By Brian Murphy
Special to Page 2

The Hangover is here to report: America's 228-year-old democracy is teetering on the brink of anarchy.

Other than that, not much happened in Week 8.

The focus today is on Tuesday's Presidential election -- and the bizarre, Supreme Court-like role played by the Washington Redskins.

Turns out that since 1936, the incumbent running for re-election wins if the 'Skins win their last home game before Election Day.

Also turns out that since 1936, the incumbent running for re-election loses if the 'Skins lose their last home game before Election Day.

Last week, The Hangover reported otherwise, saying it didn't matter if Washington was home or away. We forgot the 'Skins 1996 stumble at Buffalo just before incumbent Bill Clinton defeated challenger Bob Dole. However, the week prior, the 'Skins took care of Indy at home, keeping the HOME streak intact.

And that's the pertinent factoid.

Which brings us to FedEx Field on Sunday, Oct. 31, 2004 -- the Washington Redskins' final home game before Tuesday's civil tea party among incumbent President George W. Bush, Democratic challenger John Kerry and third-party interloper Ralph (Don't Drive that Pinto) Nader.

In came the Green Bay Packers -- representative, interestingly enough, of a key swing state in the Kerry/Bush/Anti-Pinto Guy tete-a-tete-a-tete.

You saw what happened: Green Bay won.

So, Kerry wins on Tuesday?

You could see it unfold in Zapruder-esque slow-motion: Redskins trail 20-14, late. 'Skins QB Mark Brunell drops back to pass on third down. Brunell finds Clinton Portis -- a key figure in the Hangover's running Portis/Champ Bailey Scales of Justice item. Portis makes a remarkable run to paydirt.

'Skins win!

'Skins win!

'Skins win!

John Kerry
The Sox, the Skins. It's been a good week for Kerry.

Except ... the yellow flag, the NFL's equivalent of a hanging chad, is on the turf.

The call: 'Skins WR James Thrash was in slight -- ever-so-slight! -- motion when the ball was snapped.

Illegal motion.

No touchdown.

Pack wins!

Pack wins!

Pack wins!

It does not take an Arthur Schlesinger, Jr., to see the parallels for Tuesday: Dubious Illegal Motion call equals dubious doings in an Ohio, or a Wisconsin, or a Minnesota, or a Hawaii, or a Florida precinct.

Irate, post-game 'Skins howl to the heavens equals irate losing party howls to the heavens.

Controversy in 'Skins final home game before Election Day equals guaranteed cries of voter fraud.

In other words, we're taking money bets right now. Which reaches resolution first: The NFL playoff picture, or the official Electoral College vote tally?

########

(PROBLEMS TO WORK ON)
(a) In the column above, which Redskins receiver was flagged for illegal motion?
(b) Summarize the column above in two sentences.

(DATA EXCERPT)
########

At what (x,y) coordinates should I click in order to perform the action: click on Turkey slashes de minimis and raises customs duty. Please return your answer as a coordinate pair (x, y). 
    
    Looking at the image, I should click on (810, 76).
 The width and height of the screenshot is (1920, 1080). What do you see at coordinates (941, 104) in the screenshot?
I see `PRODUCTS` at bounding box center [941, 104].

########

(TASK ANSWERS)
(a) James Thrash.

(b) Since 1936, the incumbent running for re-election has won when the Redskins won their last home game before Election Day and lost when they lost it. In that game on Oct. 31, 2004, the Packers beat Washington after an illegal motion call wiped out a late Clinton Portis touchdown, and the column jokes that the dubious call foreshadows disputed precincts and cries of voter fraud on Election Day.